Und wie wird das alles initialisiert und zur Laufzeit abgefragt?
Hierfür steht die sogenannte PMU-Init-Phase (Power Management Unit Initialization Phase) im Fokus. Dabei handelt es sich um einen Schritt im Startvorgang von Systemen die auf einer Power Management Unit (PMU) basieren, welche die verschiedenen Spannungs- und Stromversorgungsstufen bereitstellt. Während dieser Phase werden die grundlegenden Funktionen der PMU initialisiert, also die Initialisierung der Spannungsregler, die Einstellung von Stromversorgungsschwellen, die Konfiguration von Power-On-Reset (POR) und die Initialisierung von Power-Good-Signalen.
Wie bei allen Konfigurationsdaten liest der NVGPU-Treiber diese Konfigurationsdaten zunächst aus der VBIOS-Firmware und leitet sie während der GPU-Initialisierungsphase an den PMU-Mikrocode-Perf-Task weiter. In der oben beschriebenen PMU-Init-Phase liest der Perf-Task auch den Speedo der GPU und speichert ihn im Cache. Anschließend werden Stichproben der GPU-Temperatur genommen und die VFE-Gleichung für jeden einzelnen Frequenzpunkt in der V/F-Kurve gelöst.

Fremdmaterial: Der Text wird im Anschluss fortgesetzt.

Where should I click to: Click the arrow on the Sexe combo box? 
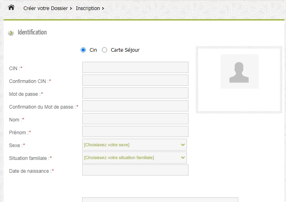click(x=183, y=145)
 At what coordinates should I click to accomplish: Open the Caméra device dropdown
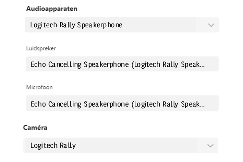[121, 145]
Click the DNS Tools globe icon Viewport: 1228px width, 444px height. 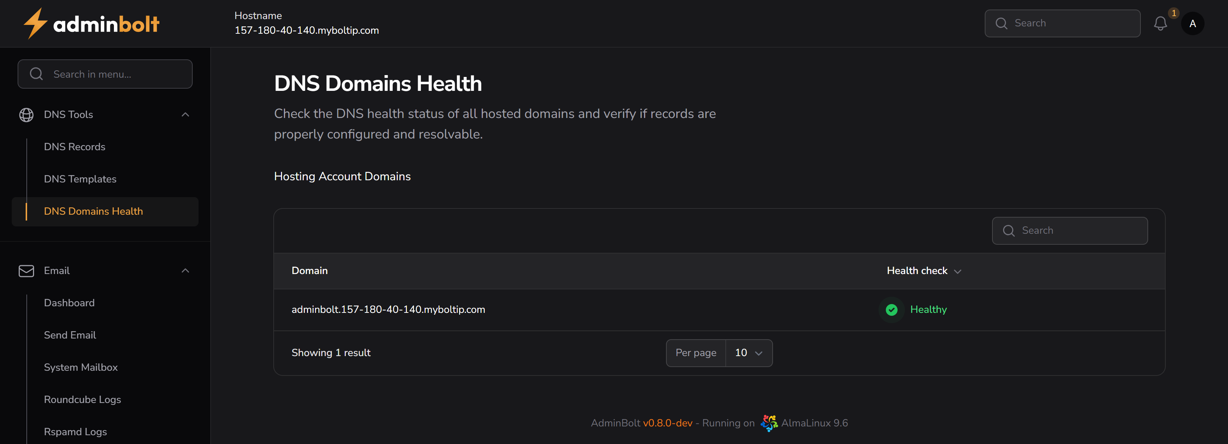[26, 114]
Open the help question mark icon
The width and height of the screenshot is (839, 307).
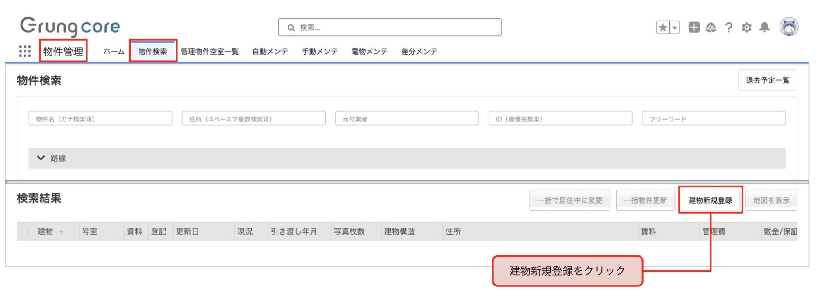click(728, 28)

In der PMU-Laufzeitphase (siehe Schema am Anfang der Seite) nimmt der Perf-Task dann z.B. alle 200 ms (programmierbar) u.a. Stichproben der GPU-Temperatur. Wenn die Temperatur einen (programmierbaren) Hysterese-Wert überschreitet, wird die V/F-Kurve erneut ausgewertet, indem die entsprechende VFE-Gleichung gelöst und die AVFS-Hardware neu programmiert wird. Und diesen netten Loop wiederholt die Karte so lange, bis wir den Rechner wieder brav ausschalten.
Zusammenfassung und Fazit
Vor allem diese zweite Seite zeigt, dass die in dem GUI mancher Programme änderbaren „Kurven“ eine unveränderbare Basis besitzen und wir als Endkunden letztendlich nur ein paar Offsets hin- und herschieben dürfen. Die Gene sind bei allen Karten mit dem gleichen Chip identisch, nur die Performance bzw. die dafür benötigte Energie wird sich unterscheiden. Was man dann manuell ändern kann, lotet lediglich die Ober- und Untergrenzen des jeweiligen „Buckets“ aus, aus dem der Chip stammt. Denn da gibt es immer noch deutliche Unterschiede.

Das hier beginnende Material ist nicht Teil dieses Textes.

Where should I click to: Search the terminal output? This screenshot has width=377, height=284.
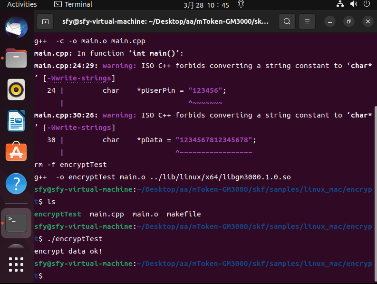pyautogui.click(x=287, y=21)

Und um noch einmal auf die GeForce RTX 4070 zurückzukommen: alles kann, aber nichts muss! Deshalb sollte man bei den 215-Watt-Karten eher verhalten optimistisch sein. Momentan scheint ja alles noch gut zu funktionieren, aber NVIDIA wäre auch sicher nicht NVIDIA, wenn es das ganze Jahr über solche Geschenke gäbe.